▶ [Source document]

Re: [PATCH v2 4/6] r5cache: r5c recovery

Shaohua Li <shli@xxxxxxxxxx> · Tue, 27 Sep 2016 18:08:06 -0700

On Mon, Sep 26, 2016 at 04:30:48PM -0700, Song Liu wrote:
> For Data-Only strips, we need to finish complete calculate parity and
> finish the full reconstruct write or RMW write. For simplicity, in
> the recovery, we load the stripe to stripe cache. Once the array is
> started, the stripe cache state machine will handle these stripes
> through normal write path.

please make sure not change the behavior of writethrough mode. In writethrough,
we discard data-only stripes.

Is it safe to run the state machine in recovery stage? For exmaple, md
personablity ->run is called before bitmap is initialized.

▶ [Collected material]

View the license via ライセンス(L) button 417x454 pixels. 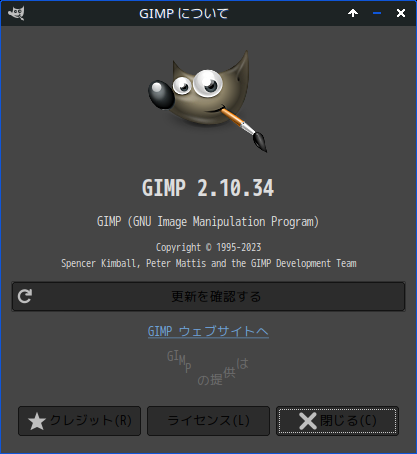tap(208, 421)
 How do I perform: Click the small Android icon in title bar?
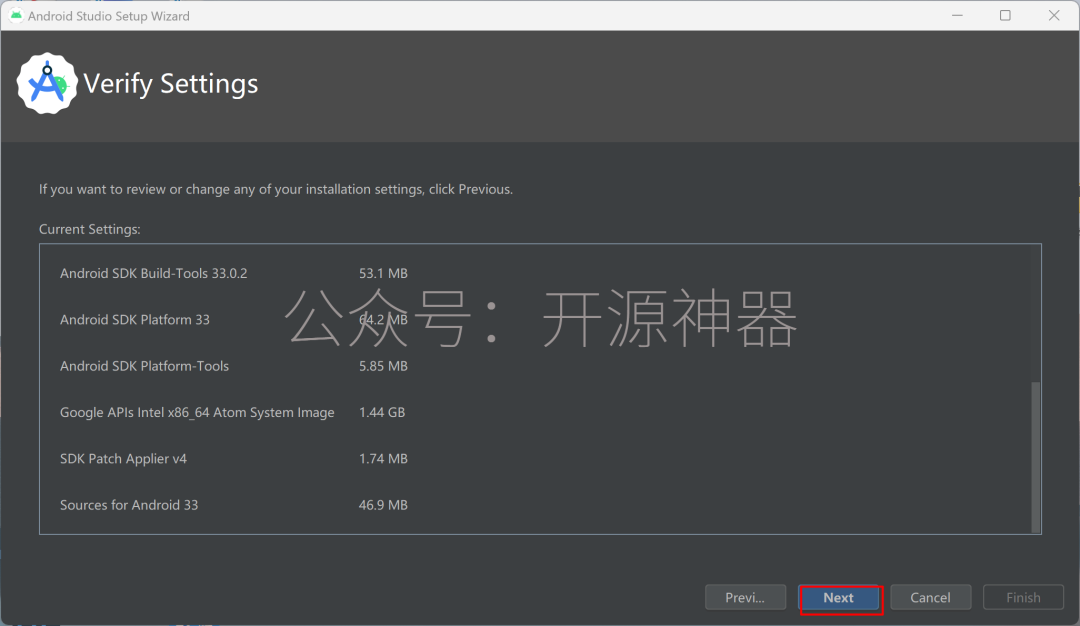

▶ [Problem statement]
In the patch review message, what happens to data-only stripes in writethrough mode?

▶ [Full answer]
They are discarded.